There’d been a bit of an emergency downtown, because the  derelict building behind a row of storefronts collapsed.

On Easter Monday, the owner of the bookstore came to check on his shop, and realized that the whole edifice behind it was leaning and about to go. The internal structure of the abandoned building had crumpled, leaving the clapboard walls sagging like a half-baked cake. The bookshop was unharmed, but would be flattened if that building sagged in the wrong direction and fell on it. The little farm-to-table grocery store on the other side was less lucky: they were right in the path of the slump.
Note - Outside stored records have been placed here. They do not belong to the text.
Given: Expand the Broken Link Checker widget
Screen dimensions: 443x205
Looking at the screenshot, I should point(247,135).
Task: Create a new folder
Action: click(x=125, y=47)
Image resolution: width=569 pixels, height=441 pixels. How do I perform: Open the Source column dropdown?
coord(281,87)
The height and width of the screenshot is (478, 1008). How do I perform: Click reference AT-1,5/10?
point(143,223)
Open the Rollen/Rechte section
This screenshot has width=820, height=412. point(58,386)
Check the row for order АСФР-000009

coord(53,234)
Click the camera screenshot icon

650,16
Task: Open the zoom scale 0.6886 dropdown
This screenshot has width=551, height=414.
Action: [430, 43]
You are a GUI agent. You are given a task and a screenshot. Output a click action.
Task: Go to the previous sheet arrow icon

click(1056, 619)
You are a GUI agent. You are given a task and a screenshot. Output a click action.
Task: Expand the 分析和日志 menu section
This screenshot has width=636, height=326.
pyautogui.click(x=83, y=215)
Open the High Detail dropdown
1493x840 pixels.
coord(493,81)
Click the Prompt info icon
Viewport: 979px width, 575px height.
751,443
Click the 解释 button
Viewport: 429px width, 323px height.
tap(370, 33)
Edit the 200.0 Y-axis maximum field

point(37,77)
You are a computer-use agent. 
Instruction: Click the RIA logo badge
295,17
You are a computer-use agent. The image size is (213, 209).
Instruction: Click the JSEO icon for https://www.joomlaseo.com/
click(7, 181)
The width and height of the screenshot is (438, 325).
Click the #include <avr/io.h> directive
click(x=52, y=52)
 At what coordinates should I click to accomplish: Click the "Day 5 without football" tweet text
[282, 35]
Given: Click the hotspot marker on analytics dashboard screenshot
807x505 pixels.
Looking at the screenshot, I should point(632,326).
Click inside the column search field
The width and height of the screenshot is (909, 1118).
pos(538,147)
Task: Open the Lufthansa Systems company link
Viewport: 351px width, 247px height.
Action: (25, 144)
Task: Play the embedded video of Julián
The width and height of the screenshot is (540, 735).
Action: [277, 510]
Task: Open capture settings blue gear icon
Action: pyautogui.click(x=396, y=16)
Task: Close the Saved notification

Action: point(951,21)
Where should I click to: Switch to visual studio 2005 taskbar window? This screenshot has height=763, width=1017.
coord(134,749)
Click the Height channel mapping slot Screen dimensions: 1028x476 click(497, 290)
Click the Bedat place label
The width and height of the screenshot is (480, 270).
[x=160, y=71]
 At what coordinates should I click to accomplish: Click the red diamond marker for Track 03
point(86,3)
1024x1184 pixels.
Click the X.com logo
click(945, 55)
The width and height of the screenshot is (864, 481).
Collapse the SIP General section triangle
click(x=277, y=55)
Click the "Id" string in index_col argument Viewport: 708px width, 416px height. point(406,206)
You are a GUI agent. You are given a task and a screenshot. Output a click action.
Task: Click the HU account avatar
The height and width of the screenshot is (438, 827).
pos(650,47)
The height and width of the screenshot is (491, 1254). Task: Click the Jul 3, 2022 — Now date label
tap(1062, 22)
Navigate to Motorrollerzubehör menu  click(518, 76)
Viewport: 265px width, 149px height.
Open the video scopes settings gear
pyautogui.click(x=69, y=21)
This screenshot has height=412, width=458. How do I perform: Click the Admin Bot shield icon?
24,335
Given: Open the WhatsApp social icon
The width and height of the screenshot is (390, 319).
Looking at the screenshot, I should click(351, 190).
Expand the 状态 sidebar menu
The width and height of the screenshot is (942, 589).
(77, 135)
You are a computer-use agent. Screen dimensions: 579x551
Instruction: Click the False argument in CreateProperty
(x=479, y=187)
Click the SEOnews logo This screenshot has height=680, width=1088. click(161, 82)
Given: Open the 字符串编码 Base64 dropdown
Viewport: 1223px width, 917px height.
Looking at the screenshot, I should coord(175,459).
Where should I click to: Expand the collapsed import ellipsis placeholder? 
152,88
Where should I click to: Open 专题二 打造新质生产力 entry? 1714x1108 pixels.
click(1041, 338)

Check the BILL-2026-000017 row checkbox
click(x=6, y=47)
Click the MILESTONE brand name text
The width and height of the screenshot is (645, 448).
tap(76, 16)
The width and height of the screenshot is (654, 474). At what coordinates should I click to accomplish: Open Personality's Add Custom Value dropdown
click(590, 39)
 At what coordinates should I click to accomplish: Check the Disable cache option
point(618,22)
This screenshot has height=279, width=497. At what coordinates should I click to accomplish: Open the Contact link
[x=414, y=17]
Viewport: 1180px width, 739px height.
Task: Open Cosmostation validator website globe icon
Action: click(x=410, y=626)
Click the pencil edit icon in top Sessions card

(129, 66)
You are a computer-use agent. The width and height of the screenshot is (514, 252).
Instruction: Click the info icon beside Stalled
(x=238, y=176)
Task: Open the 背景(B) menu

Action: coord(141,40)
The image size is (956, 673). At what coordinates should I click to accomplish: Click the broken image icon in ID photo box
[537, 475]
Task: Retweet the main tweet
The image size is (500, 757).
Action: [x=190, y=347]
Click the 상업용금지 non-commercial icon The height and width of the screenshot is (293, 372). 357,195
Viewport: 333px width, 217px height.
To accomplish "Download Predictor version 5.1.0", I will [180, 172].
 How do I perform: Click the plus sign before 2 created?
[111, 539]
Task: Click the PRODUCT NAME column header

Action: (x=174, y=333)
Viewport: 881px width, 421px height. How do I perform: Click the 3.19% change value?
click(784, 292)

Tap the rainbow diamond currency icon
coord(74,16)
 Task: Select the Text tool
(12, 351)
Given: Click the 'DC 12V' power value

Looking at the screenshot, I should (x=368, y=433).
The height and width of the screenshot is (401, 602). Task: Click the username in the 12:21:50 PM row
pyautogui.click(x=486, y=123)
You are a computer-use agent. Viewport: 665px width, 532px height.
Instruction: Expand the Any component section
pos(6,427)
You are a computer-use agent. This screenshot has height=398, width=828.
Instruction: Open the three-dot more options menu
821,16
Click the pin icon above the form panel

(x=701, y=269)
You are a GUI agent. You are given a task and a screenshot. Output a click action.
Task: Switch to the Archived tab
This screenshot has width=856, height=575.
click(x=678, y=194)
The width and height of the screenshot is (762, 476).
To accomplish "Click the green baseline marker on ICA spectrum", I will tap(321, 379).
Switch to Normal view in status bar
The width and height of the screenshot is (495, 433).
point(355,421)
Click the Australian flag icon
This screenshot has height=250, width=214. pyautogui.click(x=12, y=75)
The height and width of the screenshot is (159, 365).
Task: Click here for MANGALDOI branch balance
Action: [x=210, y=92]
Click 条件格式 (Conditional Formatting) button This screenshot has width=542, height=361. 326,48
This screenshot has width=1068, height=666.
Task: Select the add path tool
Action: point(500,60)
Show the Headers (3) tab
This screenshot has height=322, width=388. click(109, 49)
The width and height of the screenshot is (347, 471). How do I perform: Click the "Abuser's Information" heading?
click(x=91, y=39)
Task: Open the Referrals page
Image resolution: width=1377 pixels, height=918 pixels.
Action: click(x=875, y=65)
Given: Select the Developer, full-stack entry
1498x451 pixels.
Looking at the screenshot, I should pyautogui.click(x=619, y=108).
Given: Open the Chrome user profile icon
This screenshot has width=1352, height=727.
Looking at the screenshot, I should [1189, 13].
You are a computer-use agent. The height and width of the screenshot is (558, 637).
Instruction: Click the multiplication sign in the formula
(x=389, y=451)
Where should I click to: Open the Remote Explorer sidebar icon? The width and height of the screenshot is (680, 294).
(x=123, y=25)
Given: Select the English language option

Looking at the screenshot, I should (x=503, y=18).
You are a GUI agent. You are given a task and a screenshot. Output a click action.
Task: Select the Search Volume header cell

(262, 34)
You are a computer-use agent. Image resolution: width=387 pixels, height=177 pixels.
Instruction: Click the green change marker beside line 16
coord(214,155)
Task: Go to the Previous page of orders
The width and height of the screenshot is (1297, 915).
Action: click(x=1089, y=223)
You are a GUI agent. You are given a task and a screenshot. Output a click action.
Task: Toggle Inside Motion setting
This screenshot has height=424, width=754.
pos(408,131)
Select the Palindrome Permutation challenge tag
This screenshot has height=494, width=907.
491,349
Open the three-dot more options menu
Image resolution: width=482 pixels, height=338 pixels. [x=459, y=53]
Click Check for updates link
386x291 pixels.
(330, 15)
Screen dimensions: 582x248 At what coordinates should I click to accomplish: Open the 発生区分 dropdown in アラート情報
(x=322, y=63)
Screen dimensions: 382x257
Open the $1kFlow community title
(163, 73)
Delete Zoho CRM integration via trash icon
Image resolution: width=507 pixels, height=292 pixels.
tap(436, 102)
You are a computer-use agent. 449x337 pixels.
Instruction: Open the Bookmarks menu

For a week, neither shop could open for business while they waited for the City to arrange the demolition. This was bad for the bookstore. The owners could unlock the shop and run in to grab some inventory for their online store, but they didn’t have their revenue from people who came in to browse and make an impulse purchase. It was much worse for the grocery store. Books remain sellable indefinitely if they’re kept clean and dry. Food expires. And this wasn’t a single franchise in a wealthy chain of businesses: it was an independent little family-owned shop with no financial wiggle room. On Saturday, the grocery shop announced they were holding a sidewalk sale to sell off their inventory before it all spoiled.

This was how I ended up downtown on a Saturday morning, buying groceries outdoors.

I could see the leaning building as I made my way down Washington Street. It was one of those things you don’t notice unless it suddenly changes: a white clapboard rectangle in a row of white, brown and gray rectangles that had always been there. I have lived in Steubenville for going on twenty years. The antique buildings on Fourth Street are landmarks, like the mountains, and now one of the mountains had moved.

in the parking lot of the place where The Friendship Room had first set up a table to pass out water and Popsicles to homeless people in the summer, more than ten years ago. I, personally, hadn’t been homeless, but very poor and in danger of getting my utilities shut off. I’d been walking from one charity to another, looking for help with the shutoff notice, when I got overwhelmed by the heat and sat down on the pavement in the shadow of that same derelict. I remember staring out at the traffic, watching all the drivers who either didn’t see me or pretended not to look, fantasizing about cold drinks. It seemed like part of my fantasy when the Friendship Room volunteer brought me a bottle of water. No one had been kind to us for the longest time.

I certainly don’t like to remember that day.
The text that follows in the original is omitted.